Scott Shearer, professor and chair of Food, Agricultural and Biological Engineering, Ohio State University, spoke recently at the InfoAg Conference and discussed the move to robotics. And while he showed some familiar autonomous images, he raised other questions too.
“We’ve seen ag robot proliferation,” Shearer pointed out. “What is driving this move? Some point to the autonomous car movement.” But you have to look at the equipment trend over the past 60 years.
There’s been a long-term movement toward larger equipment, which Shearer said was made possible using diesel power. This provided the torque, and muscle, for bigger machines to pull heftier implements to cover more acres in a day.
“We have a shrinking window of planting time,” he noted. “You plant the crop when you have the time.”
But as those machines have gotten bigger, Shearer pointed out that they’ve brought along some other issues. “Soil compaction is a problem,” he said. “We are looking at the effects of compaction on yield.”

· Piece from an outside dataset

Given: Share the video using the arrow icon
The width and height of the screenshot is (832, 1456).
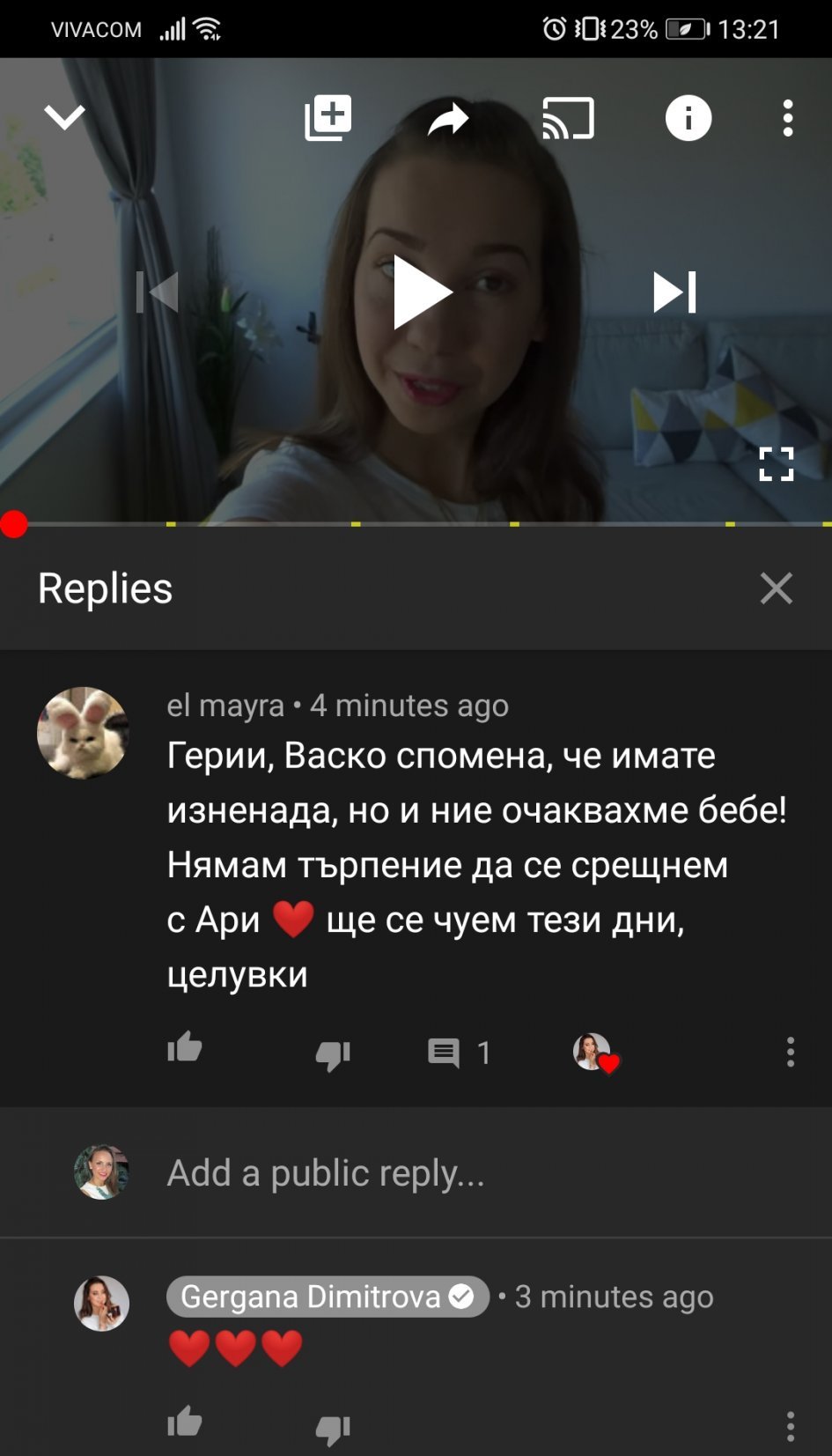Looking at the screenshot, I should (x=448, y=119).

He pointed out that yield monitor data does not show how traffic patterns impact harvest results. Sharing a slide of a study at Ohio State where traffic patterns were part of the mix, researchers have found yield losses attributed to compaction. And he added that larger machines on tracks don’t make it any better. “A grain cart on tracks does not alleviate compaction. Farmers do not realize the damage they’re doing,” he said.
Soil and robots
That concern about compaction and its long-term impact on yield is an issue that Shearer said could drive adoption of more autonomous equipment. This is true because some of the key development work being done is to use smaller machines – with many in a field – to accomplish the work of a single bigger machine. Those smaller units would have a much-reduced footprint, which could help build yield further.
The key, he explained, is the ability to remove the human from the equipment but not from the management loop. “With connected equipment, and big data collection, we have to ask how many vehicles can a human monitor?” he asked. That’s a development that requires further attention if farmers move toward autonomy.

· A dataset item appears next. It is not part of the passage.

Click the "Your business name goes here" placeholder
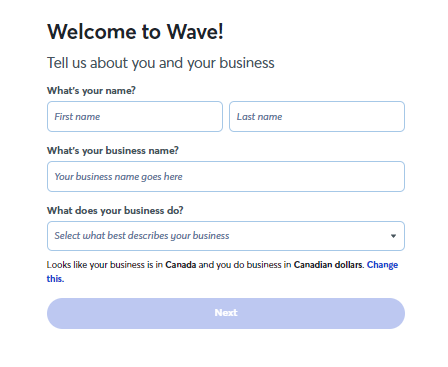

The key is compaction. “To reduce stress on the crop we’ll need machines with a gross vehicle weight below 10,000 pounds and with tire pressure below 3 psi,” Shearer reported.
He points to the SwarmFarm concept in Australia where smaller, multiple machines do the work of a single machine but with a significantly reduced compaction and environmental footprint. If compaction will be a driver for machine selection, autonomous tools offer an edge. A swarm of smaller machines moving through the field at a steady speed – even if slower than a human-run machine – could make a difference. Remember, time isn’t an issue for an autonomous machine that can run 24/7 in a field.
Shearer points to a few challenges to the problem. “Internet access is a problem,” he said. “We need 10 megabits per second connection speed.” Data-gathering tools today can capture gigabytes of information that must be able to flow back to the driverless machine quickly and easily; and the machine must be able to communicate to a central location too.
This need to reduce compaction could drive farmers to more autonomous equipment. Combine that with a changing labor picture, greater attention to more targeted pesticide use and it’s possible those robots could be running in a field near you very soon.